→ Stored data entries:
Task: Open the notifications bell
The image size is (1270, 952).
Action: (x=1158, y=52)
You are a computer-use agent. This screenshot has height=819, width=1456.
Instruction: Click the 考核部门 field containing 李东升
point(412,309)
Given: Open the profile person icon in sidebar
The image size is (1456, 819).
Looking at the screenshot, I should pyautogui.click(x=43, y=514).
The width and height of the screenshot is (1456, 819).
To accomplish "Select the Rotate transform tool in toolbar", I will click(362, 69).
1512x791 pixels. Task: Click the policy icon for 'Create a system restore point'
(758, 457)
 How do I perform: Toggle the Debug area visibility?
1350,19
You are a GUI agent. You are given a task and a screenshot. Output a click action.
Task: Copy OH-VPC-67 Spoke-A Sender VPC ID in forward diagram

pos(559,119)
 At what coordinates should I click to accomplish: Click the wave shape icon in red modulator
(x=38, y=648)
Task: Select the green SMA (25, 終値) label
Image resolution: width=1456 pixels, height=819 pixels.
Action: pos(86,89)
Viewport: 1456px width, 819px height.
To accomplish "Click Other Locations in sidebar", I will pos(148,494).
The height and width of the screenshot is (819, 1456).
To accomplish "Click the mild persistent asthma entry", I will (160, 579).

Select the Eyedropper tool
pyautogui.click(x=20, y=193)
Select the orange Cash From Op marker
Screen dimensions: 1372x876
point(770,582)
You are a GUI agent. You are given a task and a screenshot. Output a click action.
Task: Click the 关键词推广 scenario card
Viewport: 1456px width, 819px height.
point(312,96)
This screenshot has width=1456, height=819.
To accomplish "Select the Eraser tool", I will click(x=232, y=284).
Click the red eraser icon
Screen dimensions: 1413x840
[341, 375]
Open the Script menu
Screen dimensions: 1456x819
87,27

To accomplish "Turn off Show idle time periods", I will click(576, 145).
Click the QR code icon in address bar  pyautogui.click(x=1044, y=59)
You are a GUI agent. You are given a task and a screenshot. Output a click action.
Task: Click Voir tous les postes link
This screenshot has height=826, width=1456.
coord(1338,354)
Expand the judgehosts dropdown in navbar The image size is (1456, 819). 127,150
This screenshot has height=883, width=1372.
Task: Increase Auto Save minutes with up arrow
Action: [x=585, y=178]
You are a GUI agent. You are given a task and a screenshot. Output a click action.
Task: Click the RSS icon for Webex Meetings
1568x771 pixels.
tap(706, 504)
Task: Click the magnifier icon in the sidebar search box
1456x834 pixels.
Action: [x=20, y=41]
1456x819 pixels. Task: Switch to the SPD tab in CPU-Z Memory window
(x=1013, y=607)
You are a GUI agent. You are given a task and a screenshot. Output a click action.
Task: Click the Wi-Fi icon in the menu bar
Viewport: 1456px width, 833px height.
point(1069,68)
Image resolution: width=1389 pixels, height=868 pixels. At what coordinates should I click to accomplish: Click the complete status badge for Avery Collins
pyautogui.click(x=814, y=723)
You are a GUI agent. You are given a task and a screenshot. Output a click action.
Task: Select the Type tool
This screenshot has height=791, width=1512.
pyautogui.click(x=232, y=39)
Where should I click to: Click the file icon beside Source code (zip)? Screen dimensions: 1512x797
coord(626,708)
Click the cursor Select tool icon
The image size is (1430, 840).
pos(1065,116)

→ ABOUT THIS EXERCISE: From the entries above, extract every line where the word "sidebar" appears.

→ YOUR SOLUTION:
Given: Open the profile person icon in sidebar
To accomplish "Click Other Locations in sidebar", I will pos(148,494).
Task: Click the magnifier icon in the sidebar search box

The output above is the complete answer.